There’s a famous Borges story about mapmakers who are so obsessed with detail that they produce a map of an empire at a 1:1 scale, covering the entire territory. Later generations find this gigantic map useless and abandon it.


That map feels like a metaphor for our age. As data becomes abundant and accessible, it often doesn’t clarify the world. In many ways, it obscures it.


Companies optimize for productivity, growth, and options, yet lose sight of their impact on the planet.


Lovers learn about attachment styles and red flags, yet avoid honest, direct conversations.


People move from podcast to podcast, framework to framework, refining how they think about themselves, yet never take the actions that would make them happy.


Too much information doesn’t just overwhelm us. It cuts us off from what matters. It blocks our hearts.


There’s a passage where the Buddha says, “What I could teach is greater than all the leaves in this forest.” Then he picks up a handful and continues: “Yet what I teach fits in the palm of my hand.”

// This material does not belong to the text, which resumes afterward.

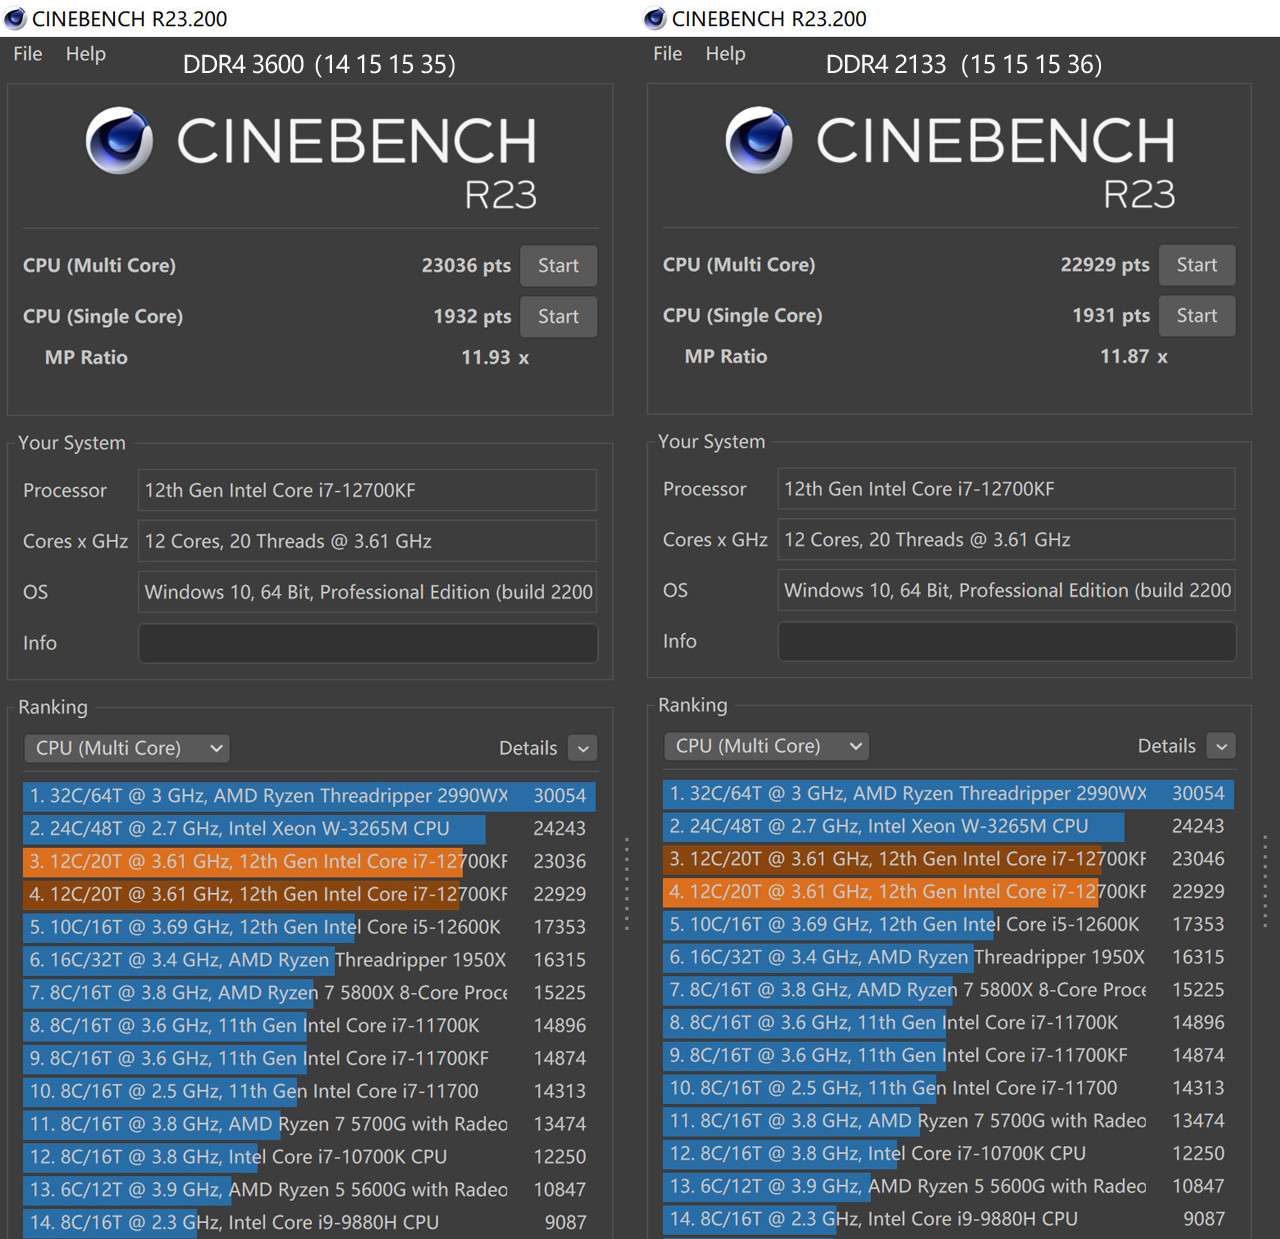The width and height of the screenshot is (1280, 1239).
Task: Start Multi Core test in left window
Action: 559,266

That handful of leaves is the truth that suffering comes from clinging: the mind’s attempt to hold on to what cannot be held.

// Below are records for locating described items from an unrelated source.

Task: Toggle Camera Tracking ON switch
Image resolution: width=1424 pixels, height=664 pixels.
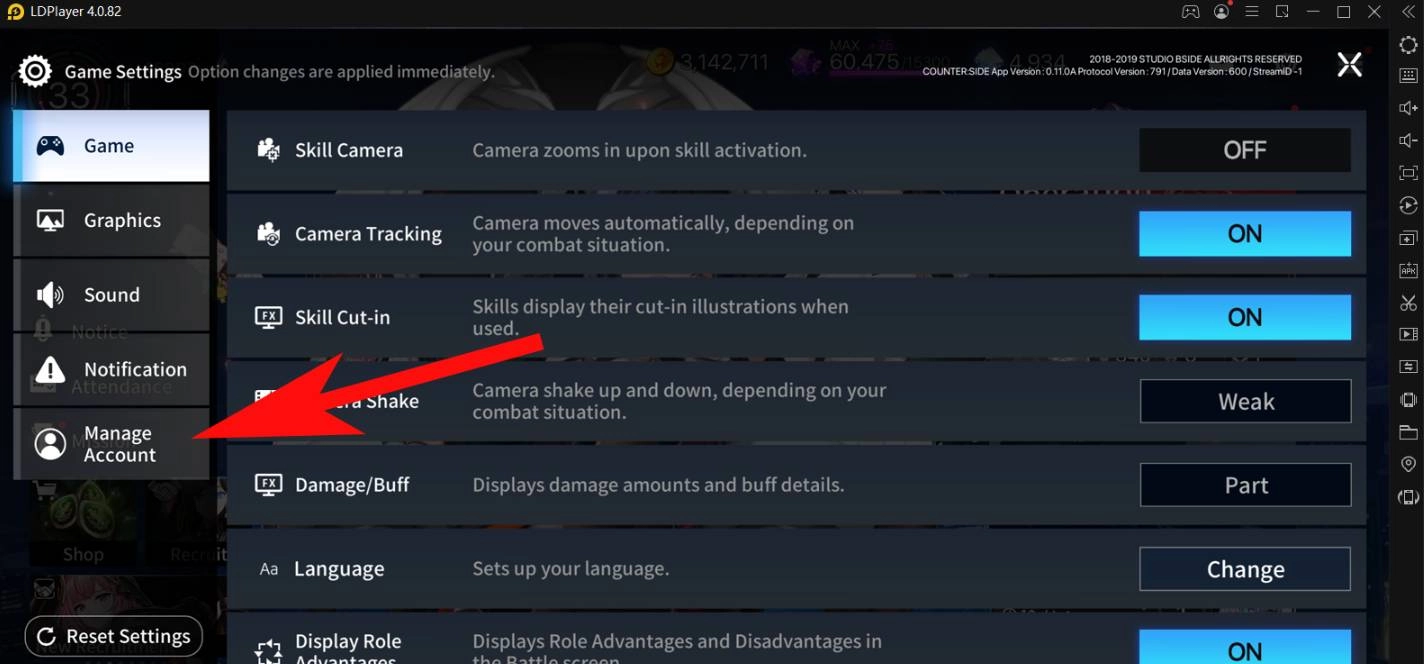Action: click(x=1245, y=234)
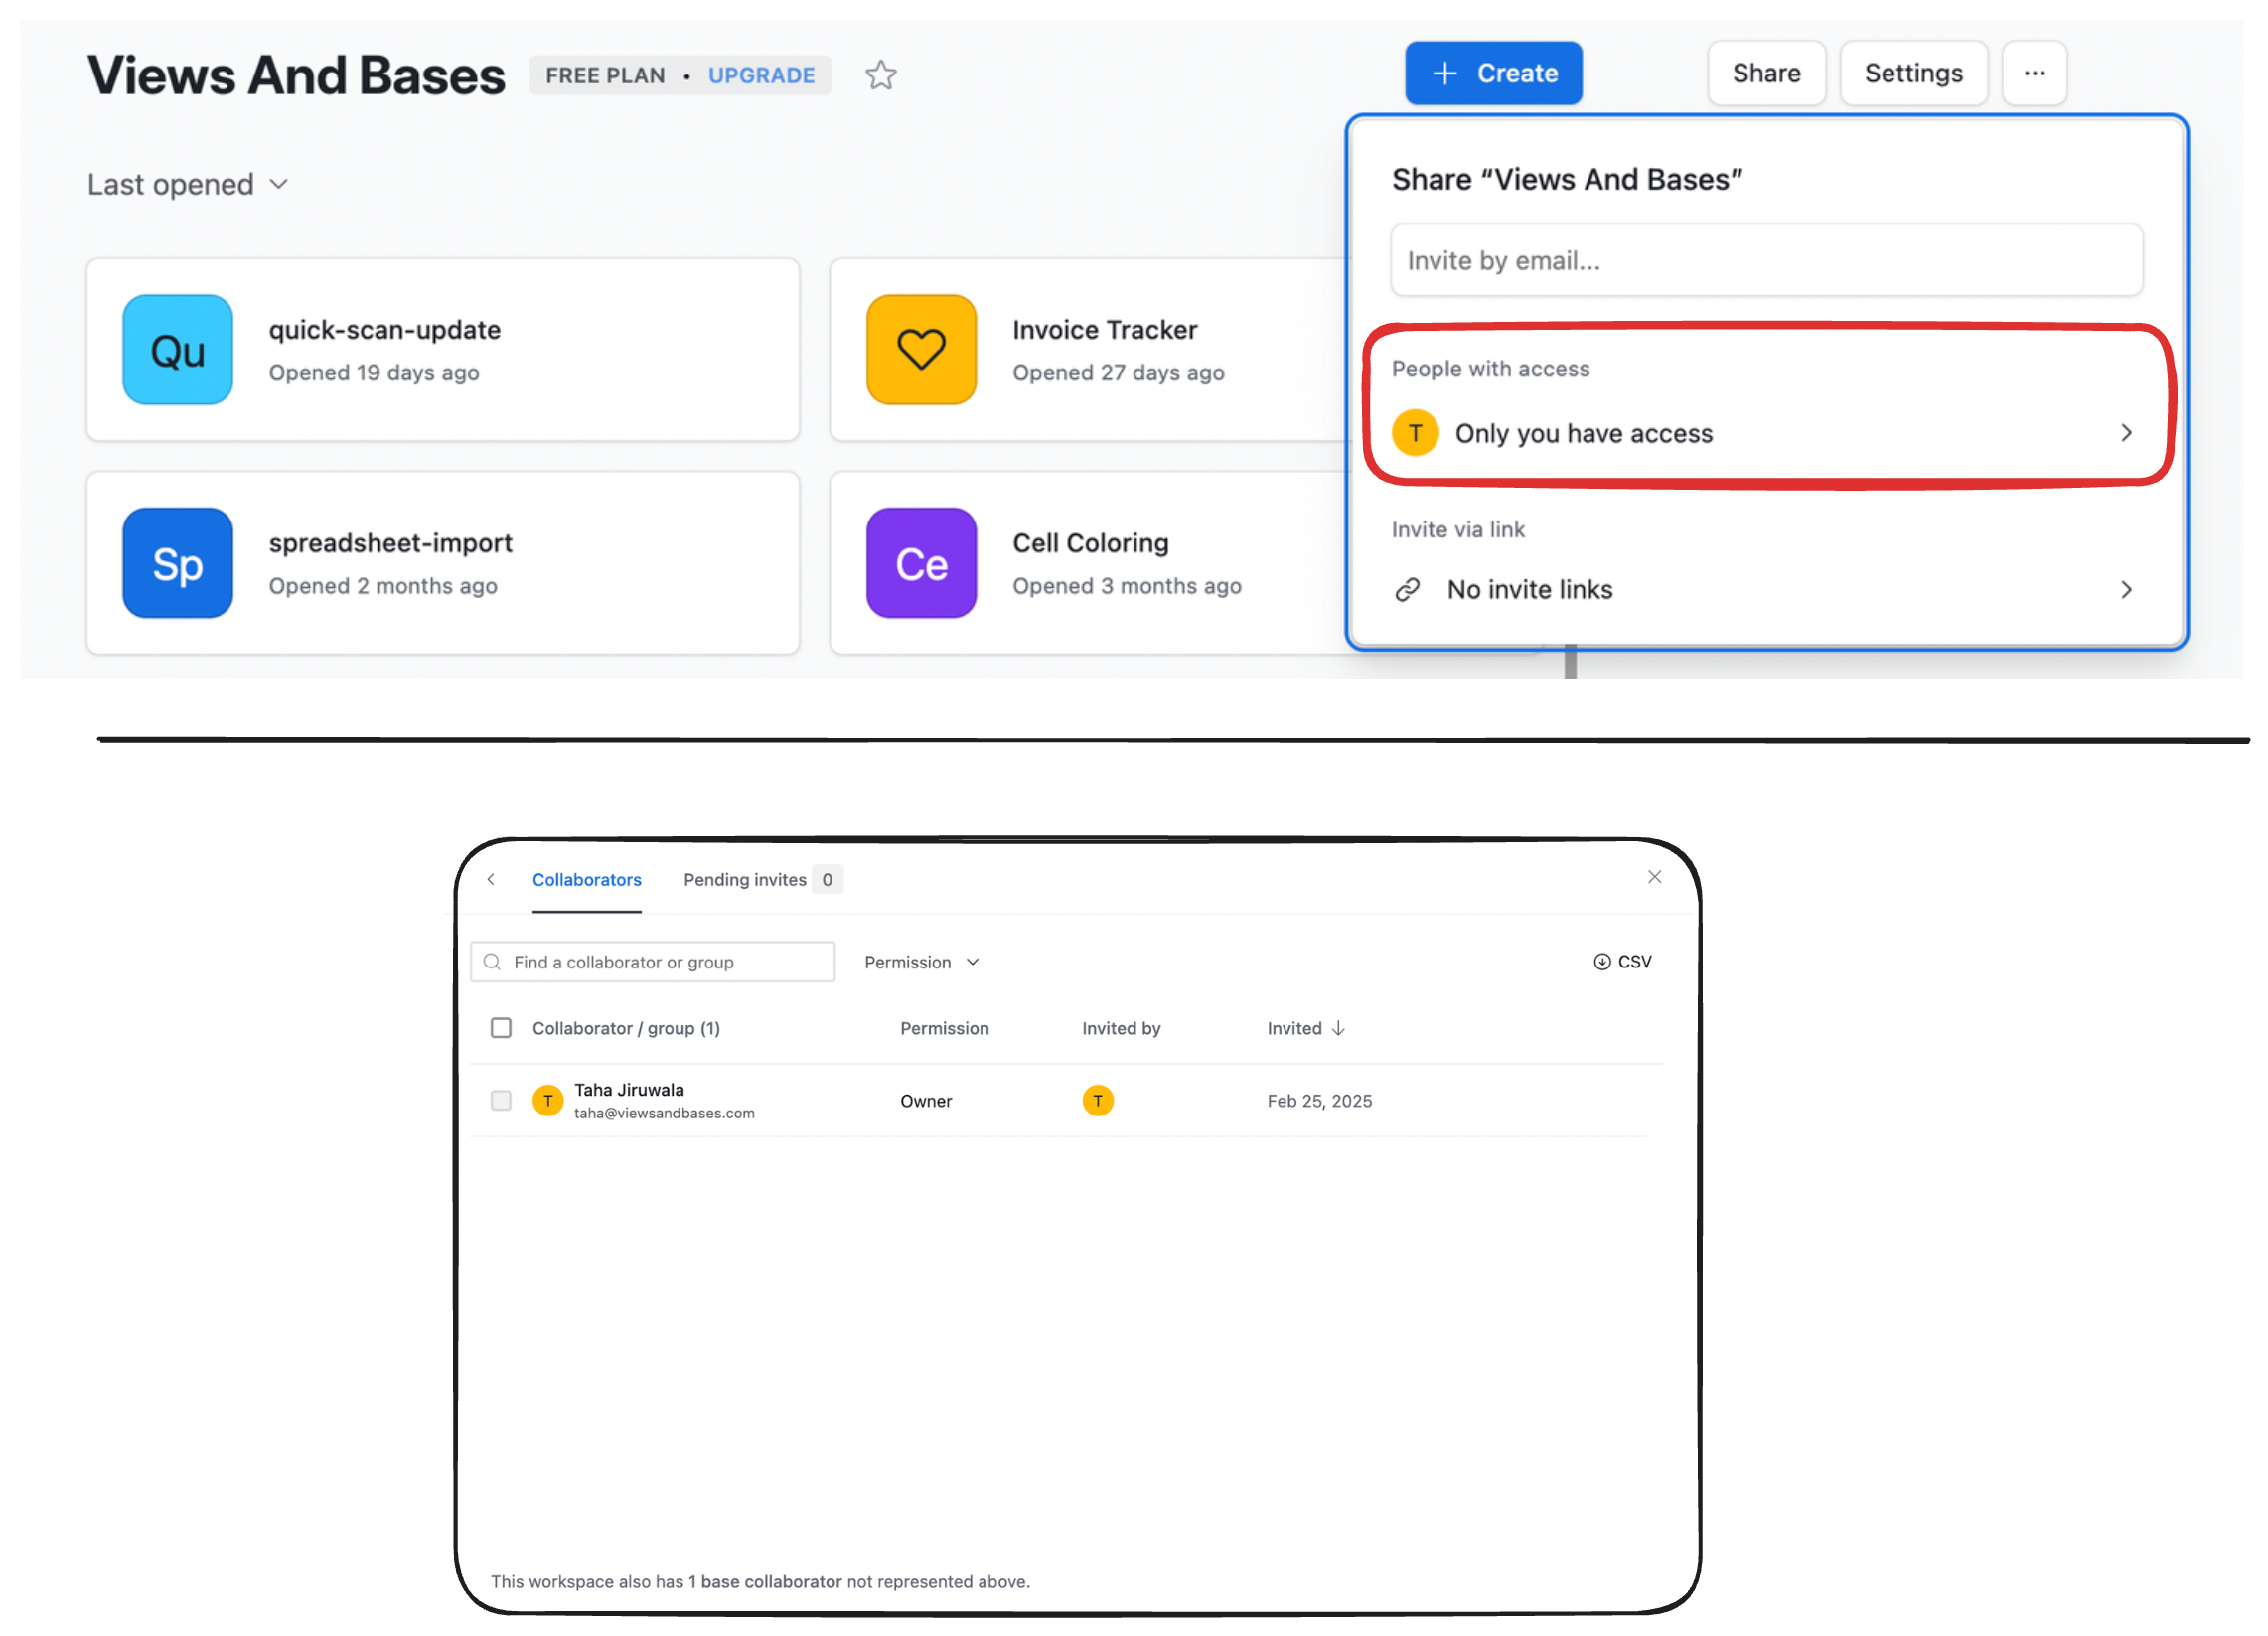The width and height of the screenshot is (2268, 1636).
Task: Download collaborator list via CSV icon
Action: (x=1603, y=961)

We cling not just to possessions, but to identities, outcomes, and interpretations. The version of your partner you wish were real. The version of yourself you think you need to become.


When we cling, we don’t just gather information. We use it to tighten our squeeze on life. This is why more knowledge often brings disempowerment.


If we want to be happy, we need to choose what we look at and prioritize noticing clinging.


Right now, for example, where are you tightening? Your jaw? Your chest? Your breath? What thoughts keep looping? What would it feel like to let go, even slightly?


You don’t need more information. You need attention to your actions, to your thoughts, to the subtle gripping that’s killing your aliveness.